* [Extrait du texte]:
L’alimentation en eau est assurée par une canalisation conduisant, par gravité, l’eau à un réservoir mi-enterré construit à la cote 560. Une station de pompage refoule l’eau jusqu’à un deuxième réservoir situé à la cote 610.
L’alimentation en électricité à basse tension se fait, à partir du transformateur, entièrement sous câbles enterrées. Aucun support d’éclairage public, aucune potence ne troublent l’harmonie des volumes construits.
Les eaux vannes et les eaux usées sont épurées et déversées dans le ravin des bosquets dévalant à l’Est de l’agglomération.
Les bâtiments sont couverts en tuiles canal et construits en pierre calcaire du pays, le tout mis en œuvre selon les modes traditionnels. Grâce à la proximité d’une carrière et à l’utilisation de moellons provenant du déblaiement du village détruit, une économie substantielle ayant demandé à être regroupé sur place.
Pour compléter l’article publié en 1956 dans la revue Urbanisme, il nous est apparu particulièrement intéressant de partager avec vous de larges extraits de la notice rédigée par Jean-Lucien Bonillo et Raffaella Telese du Laboratoire INAMA / ENSA Marseille dans le cadre de cette étude.

* [Section des données]:
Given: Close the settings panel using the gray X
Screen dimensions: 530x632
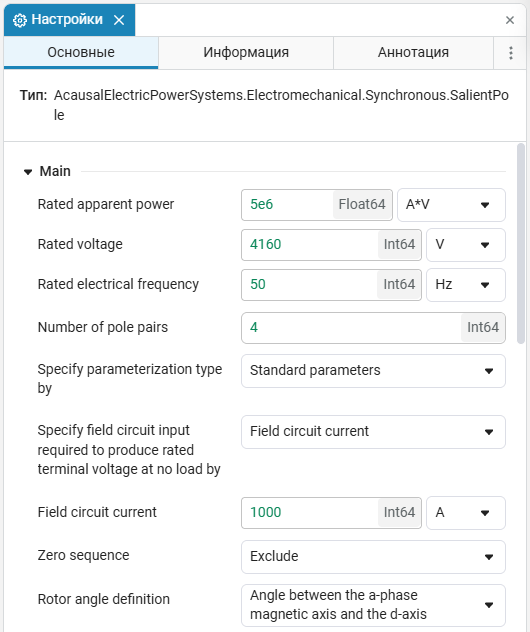Looking at the screenshot, I should point(510,20).
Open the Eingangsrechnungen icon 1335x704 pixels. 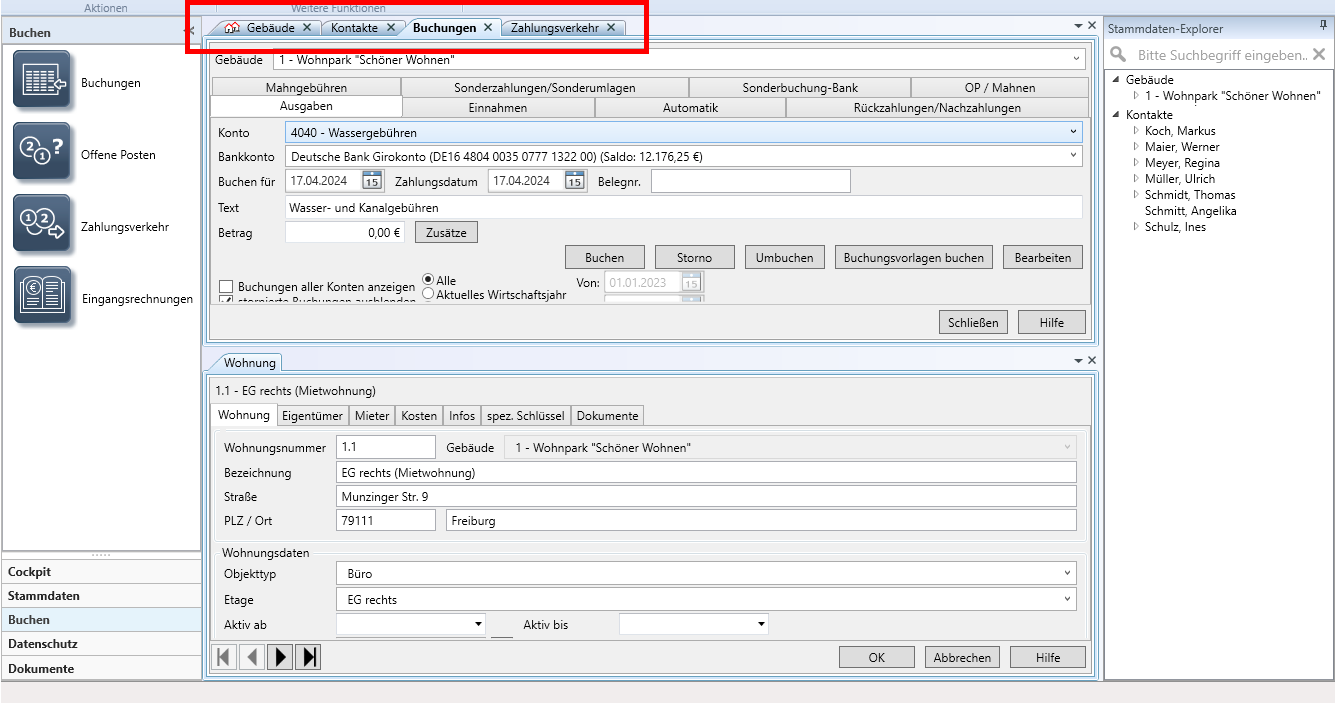pyautogui.click(x=42, y=296)
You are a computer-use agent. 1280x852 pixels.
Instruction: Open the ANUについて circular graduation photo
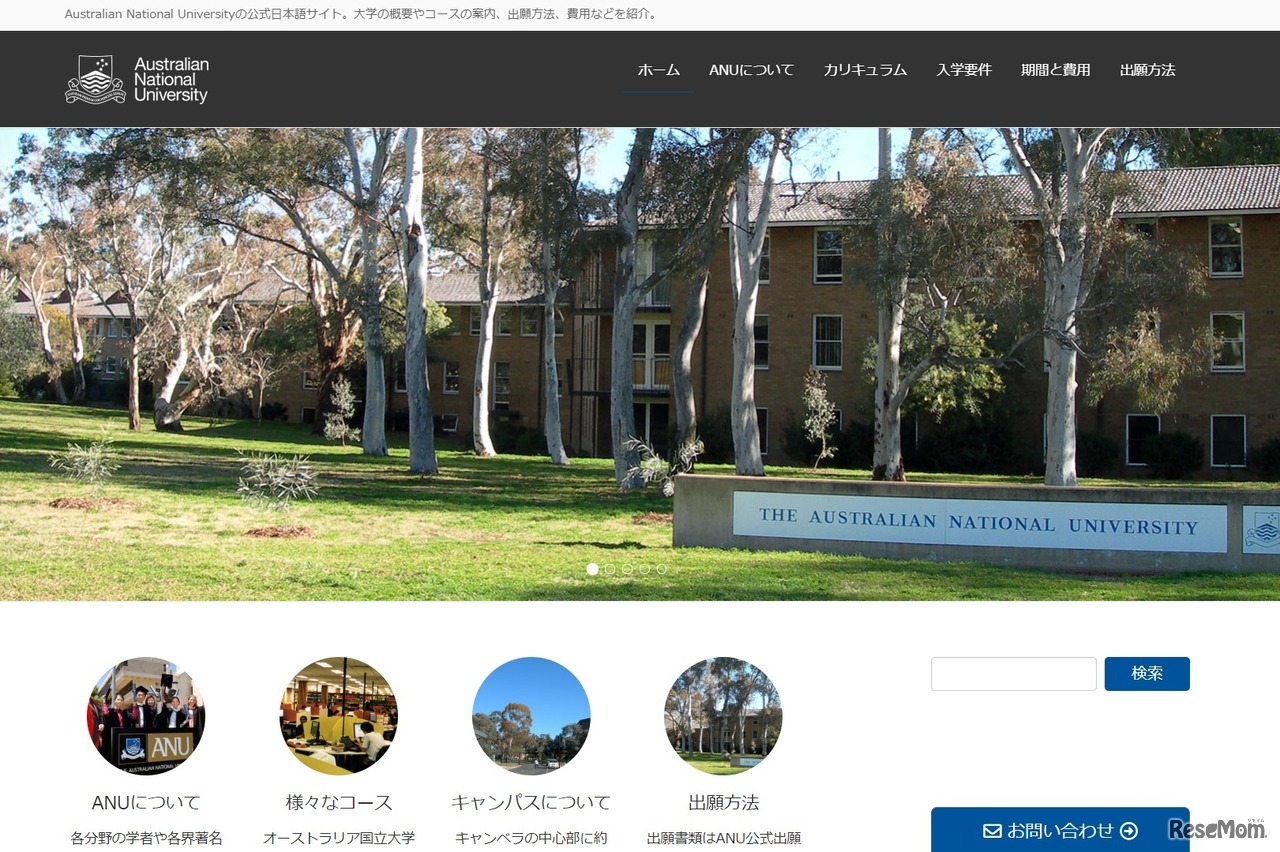point(146,716)
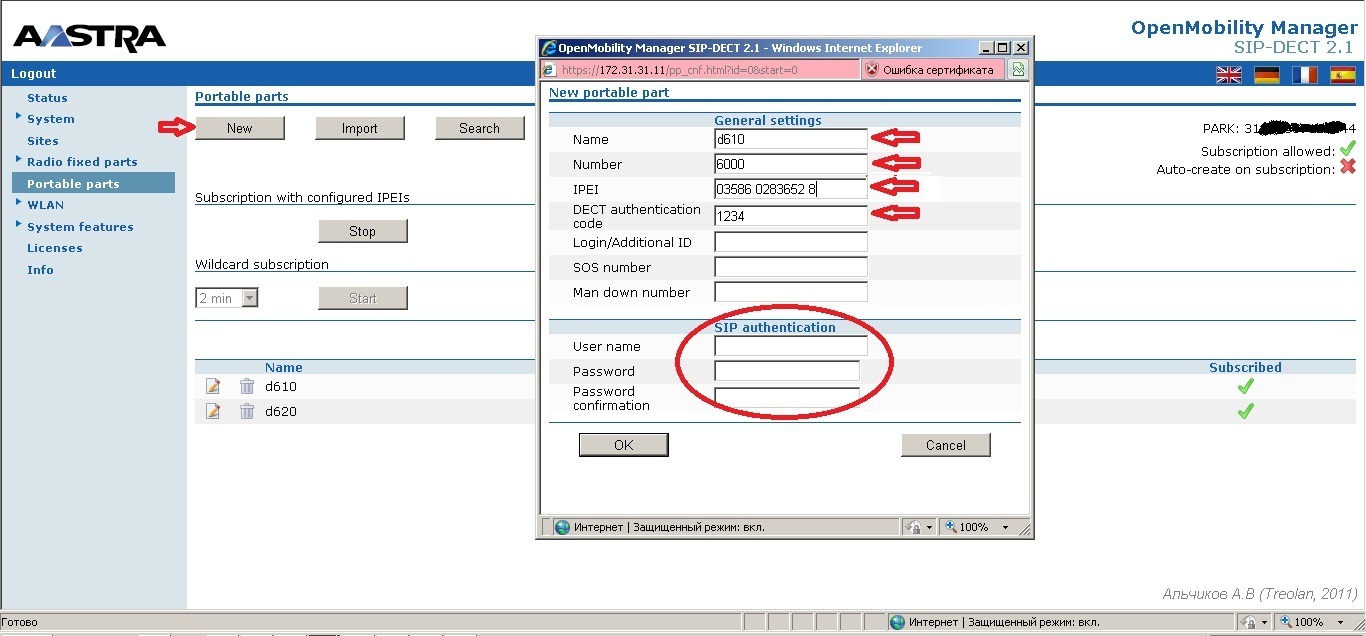Open the wildcard subscription duration dropdown
Screen dimensions: 1366x636
coord(226,297)
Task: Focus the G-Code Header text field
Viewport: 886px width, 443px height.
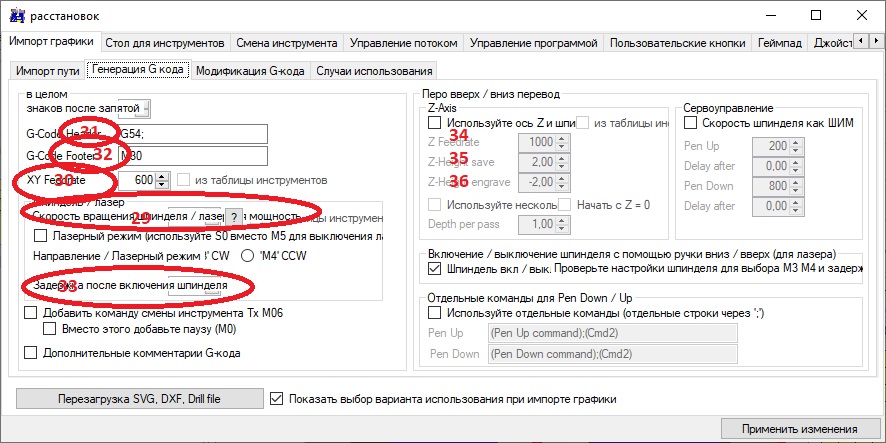Action: 192,133
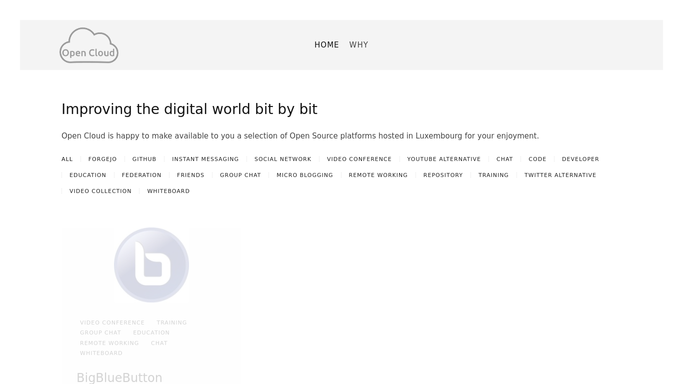Screen dimensions: 683x384
Task: Open the BigBlueButton logo thumbnail
Action: click(x=151, y=265)
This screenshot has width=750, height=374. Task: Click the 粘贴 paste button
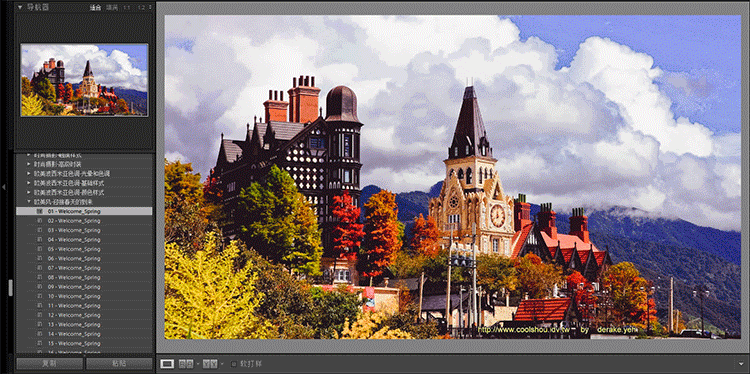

* [Objectif du travail]:
Recopiez fidèlement le passage de l'extrait qui commence par « L’alimentation en électricité » et se poursuit jusqu'à « l’Est de l’agglomération. ». La liste constitue un matériau à part, indépendant de l'extrait.

* [Résultat obtenu]:
L’alimentation en électricité à basse tension se fait, à partir du transformateur, entièrement sous câbles enterrées. Aucun support d’éclairage public, aucune potence ne troublent l’harmonie des volumes construits.
Les eaux vannes et les eaux usées sont épurées et déversées dans le ravin des bosquets dévalant à l’Est de l’agglomération.